Hand in hand, we ran to the pond’s edge. Emery didn’t seem worried about getting dirty and knelt with me as we tossed bits of bread at the minnows and carp. She squealed with delight as a turtle poked its head above the murky surface.

“That’s a red-eared slider,” I said. “You can tell by the red mark on its head. Lots of people keep them as pets, but they’re also considered an invasive species in some areas.”

“It’s so cute!” Emery looked to me. “How do you know that? Do you get to automatically know stuff if you’re a genius?”

“No,” I said. “I don’t usually play with anyone when I come to the park, so I learn about the animals and plants and stuff instead.”

I expected her to feel sorry for me, but Emery smiled her pretty smile. “I’m so lucky.”

“You are?”

She nodded. “Because now I get to learn what you learned while we play together. It’s like a whaddyacallit…when more than one thing good happens at the same time?”

“A win-win situation,” I murmured, my throat suddenly tight that this girl considered herself lucky to know me.

“Yes!” she cried. “A win-win situation.”

“I’m the lucky one, Emery,” I said before I could take it back.

Her head whipped to me. “Why?”

“Because…” A hundred options came to mind, but I told the truth. “Because today is one of the worst days of my life and you’re making it better. More than better. It’s not even the worst day anymore because now it’s the day that I met you.”

Emery’s eyes widened in surprise, and I cursed myself for saying too much. She was going to think I was a creep, but a pink blush came to her cheeks and her smile was prettier than ever.

“Me too,” she said. “I mean, I’m still worried about Grant, but I’m also…happy. Is it bad to feel both at the same time?”

“No,” I said. “I’m still sad about my mom, but I’m happy too.”

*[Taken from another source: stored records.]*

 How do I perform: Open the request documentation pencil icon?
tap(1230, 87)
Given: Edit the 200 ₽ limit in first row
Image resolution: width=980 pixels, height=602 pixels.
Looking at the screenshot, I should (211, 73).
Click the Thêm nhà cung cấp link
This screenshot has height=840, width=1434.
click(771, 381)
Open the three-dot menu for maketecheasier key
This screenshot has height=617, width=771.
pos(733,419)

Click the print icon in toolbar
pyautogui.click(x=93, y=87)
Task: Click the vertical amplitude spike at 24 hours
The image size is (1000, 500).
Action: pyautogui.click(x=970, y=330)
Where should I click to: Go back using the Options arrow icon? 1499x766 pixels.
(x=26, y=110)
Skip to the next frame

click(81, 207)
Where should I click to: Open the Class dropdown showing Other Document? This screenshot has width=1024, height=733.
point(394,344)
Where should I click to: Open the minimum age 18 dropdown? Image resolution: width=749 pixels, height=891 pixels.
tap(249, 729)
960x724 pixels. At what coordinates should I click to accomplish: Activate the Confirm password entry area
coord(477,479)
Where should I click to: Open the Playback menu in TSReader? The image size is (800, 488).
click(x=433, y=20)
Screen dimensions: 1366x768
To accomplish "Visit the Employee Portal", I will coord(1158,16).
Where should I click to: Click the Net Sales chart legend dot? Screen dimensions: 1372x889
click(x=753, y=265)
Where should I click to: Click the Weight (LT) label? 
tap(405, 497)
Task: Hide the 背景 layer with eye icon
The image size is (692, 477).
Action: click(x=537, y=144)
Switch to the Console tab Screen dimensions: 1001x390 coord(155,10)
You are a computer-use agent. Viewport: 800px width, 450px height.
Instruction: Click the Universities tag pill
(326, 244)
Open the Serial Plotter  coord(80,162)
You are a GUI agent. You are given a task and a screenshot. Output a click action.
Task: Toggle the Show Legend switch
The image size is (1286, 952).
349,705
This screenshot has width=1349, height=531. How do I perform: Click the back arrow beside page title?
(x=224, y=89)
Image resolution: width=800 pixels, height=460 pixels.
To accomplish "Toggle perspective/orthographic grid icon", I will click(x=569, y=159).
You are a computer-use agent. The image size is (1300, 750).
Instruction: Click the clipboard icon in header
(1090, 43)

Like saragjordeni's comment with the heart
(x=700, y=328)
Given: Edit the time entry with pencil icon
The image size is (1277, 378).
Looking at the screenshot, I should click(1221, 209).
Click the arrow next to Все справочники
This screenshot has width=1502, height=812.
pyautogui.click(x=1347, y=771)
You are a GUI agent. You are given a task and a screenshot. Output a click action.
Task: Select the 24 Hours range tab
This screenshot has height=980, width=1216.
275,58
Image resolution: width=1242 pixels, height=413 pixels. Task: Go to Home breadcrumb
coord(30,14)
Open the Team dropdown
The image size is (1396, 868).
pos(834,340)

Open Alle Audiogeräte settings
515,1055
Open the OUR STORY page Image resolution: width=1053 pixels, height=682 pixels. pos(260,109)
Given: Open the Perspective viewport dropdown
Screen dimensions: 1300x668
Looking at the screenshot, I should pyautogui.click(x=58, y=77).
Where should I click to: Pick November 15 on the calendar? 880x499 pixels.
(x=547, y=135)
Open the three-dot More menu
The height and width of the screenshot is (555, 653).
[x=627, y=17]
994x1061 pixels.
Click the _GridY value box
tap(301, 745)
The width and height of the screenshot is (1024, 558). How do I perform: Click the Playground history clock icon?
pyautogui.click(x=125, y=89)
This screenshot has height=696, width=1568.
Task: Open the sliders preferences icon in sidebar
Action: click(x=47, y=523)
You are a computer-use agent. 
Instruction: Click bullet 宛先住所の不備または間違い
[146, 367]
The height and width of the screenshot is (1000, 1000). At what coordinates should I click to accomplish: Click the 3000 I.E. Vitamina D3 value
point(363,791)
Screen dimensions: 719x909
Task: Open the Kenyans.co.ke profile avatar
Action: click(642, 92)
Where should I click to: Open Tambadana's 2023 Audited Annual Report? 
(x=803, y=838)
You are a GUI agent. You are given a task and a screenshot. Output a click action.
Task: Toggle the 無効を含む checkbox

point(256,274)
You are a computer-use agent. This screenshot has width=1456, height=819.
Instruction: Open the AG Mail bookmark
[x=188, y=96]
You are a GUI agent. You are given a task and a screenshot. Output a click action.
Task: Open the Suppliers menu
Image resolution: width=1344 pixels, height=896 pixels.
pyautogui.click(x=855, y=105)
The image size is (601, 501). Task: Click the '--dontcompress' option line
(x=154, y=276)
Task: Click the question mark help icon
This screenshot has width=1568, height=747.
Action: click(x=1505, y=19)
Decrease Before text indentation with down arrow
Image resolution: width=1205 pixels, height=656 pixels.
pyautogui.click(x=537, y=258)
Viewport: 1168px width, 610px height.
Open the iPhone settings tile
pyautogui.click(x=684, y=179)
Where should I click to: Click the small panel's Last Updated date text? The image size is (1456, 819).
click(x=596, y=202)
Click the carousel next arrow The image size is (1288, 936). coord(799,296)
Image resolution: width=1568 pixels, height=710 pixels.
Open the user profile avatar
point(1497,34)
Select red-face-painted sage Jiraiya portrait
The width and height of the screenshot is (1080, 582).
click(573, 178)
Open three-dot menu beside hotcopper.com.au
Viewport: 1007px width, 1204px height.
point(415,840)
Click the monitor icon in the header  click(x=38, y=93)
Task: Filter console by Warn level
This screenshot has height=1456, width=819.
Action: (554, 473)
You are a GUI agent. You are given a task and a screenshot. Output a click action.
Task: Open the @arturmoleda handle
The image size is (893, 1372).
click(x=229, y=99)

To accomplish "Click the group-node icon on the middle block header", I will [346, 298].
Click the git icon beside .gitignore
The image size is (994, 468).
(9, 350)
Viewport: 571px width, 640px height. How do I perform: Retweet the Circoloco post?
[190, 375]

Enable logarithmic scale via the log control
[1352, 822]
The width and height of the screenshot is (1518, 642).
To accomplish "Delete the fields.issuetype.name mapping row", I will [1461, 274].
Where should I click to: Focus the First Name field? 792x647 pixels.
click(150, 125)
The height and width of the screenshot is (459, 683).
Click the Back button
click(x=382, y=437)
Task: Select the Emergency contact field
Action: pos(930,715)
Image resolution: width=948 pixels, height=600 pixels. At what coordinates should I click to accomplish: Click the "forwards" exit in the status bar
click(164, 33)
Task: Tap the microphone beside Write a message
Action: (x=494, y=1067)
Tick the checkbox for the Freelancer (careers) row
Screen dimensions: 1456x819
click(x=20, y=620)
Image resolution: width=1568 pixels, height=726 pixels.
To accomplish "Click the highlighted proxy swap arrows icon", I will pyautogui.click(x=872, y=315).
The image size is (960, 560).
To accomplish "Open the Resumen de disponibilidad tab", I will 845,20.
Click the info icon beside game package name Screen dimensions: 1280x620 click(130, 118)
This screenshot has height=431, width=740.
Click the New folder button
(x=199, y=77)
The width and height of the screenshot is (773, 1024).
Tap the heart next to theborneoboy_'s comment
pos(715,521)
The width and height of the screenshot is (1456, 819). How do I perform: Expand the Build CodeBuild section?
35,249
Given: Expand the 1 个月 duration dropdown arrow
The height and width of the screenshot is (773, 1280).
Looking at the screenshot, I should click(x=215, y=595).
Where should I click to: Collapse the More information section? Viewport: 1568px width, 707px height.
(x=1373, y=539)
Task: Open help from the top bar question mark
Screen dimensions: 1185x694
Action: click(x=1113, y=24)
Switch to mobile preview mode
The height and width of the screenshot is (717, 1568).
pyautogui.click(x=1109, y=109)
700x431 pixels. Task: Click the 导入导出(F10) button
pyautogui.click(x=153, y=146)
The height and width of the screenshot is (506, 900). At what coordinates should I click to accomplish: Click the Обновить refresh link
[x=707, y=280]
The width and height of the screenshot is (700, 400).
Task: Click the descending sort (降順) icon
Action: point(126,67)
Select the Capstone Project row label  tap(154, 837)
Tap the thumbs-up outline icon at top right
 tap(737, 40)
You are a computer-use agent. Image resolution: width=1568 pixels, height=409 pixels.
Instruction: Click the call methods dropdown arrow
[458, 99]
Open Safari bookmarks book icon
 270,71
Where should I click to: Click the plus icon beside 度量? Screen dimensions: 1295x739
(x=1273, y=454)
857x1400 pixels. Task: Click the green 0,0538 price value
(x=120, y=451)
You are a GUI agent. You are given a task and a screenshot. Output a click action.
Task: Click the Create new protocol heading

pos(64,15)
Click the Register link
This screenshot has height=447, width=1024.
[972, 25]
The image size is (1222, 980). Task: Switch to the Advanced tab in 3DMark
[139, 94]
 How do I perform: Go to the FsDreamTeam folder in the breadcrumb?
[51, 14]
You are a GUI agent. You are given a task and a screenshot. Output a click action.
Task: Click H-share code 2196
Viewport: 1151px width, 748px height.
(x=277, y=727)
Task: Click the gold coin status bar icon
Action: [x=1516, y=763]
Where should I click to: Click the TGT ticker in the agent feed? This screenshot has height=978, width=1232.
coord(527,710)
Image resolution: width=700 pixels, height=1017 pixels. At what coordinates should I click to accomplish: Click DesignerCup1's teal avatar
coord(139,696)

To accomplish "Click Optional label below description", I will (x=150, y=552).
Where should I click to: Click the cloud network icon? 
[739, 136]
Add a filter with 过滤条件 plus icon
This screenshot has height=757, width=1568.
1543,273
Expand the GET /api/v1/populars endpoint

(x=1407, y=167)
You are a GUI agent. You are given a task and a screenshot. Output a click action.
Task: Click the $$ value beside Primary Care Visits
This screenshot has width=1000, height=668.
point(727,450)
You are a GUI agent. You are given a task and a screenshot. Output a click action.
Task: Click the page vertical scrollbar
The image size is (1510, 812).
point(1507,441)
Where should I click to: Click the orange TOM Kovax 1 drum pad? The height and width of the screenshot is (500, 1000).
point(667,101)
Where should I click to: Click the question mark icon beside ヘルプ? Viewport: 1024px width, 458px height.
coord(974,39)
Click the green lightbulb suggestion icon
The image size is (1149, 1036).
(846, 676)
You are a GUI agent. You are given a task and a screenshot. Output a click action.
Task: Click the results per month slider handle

Another small silence fell, but this one felt nice. Warm. Like I could stay in it forever… And then a stinging explosion of water hit me square in the back.

“Get lost, Bender!”

We got to our feet and turned just in time for a second water balloon to hit me in the chest. Water droplets splashed my glasses.

I wiped them on my shirt, humiliation burning my skin so hot I thought my clothes would dry in an instant.

Two boys—one blond and big, one dark-haired and skinny—were standing twenty feet away, laughing.

Emery stomped her foot. “Stop it, you guys!”

“ Stop it, you guys, ” the blond mimicked in a high-pitched voice. He hurled another balloon. I pushed Emery behind me, and the balloon hit my thigh, soaking my jeans.

“Looks like he peed himself,” the dark-haired boy sneered. “Did you pee yourself, Bender?”

“You shut up, Rhett!” Emery cried. “Stop it, both of you!”

“Or what?” the blond taunted.

“Or I’ll tell my dad,” Emery said.

Both boys instantly stopped smiling. They glanced at one another, then hurried away as if Emery had cast a spell.

“Scaredy-cats,” she muttered. “One good thing about my dad is everyone’s afraid of him, not just me.” She glanced at my damp clothes. “Are you okay?”

“Fine,” I said quickly. “Just water. No big deal.”

“I’m sorry about them. Tucker and Rhett are jerks.”

“It’s fine.”

“It’s not fine. Xander—”

“Just forget it, okay?” I bent to pick up the pieces of balloon so I wouldn’t have to look her in the eye. “Don’t want the turtles to eat the latex…”

Emery knelt down beside me as we hunted for stray strips of balloon. After we’d gathered them all, we took the scraps to the trash can by the rock. Our rock. We sat down on it again and instantly felt better. Because it was our safe place.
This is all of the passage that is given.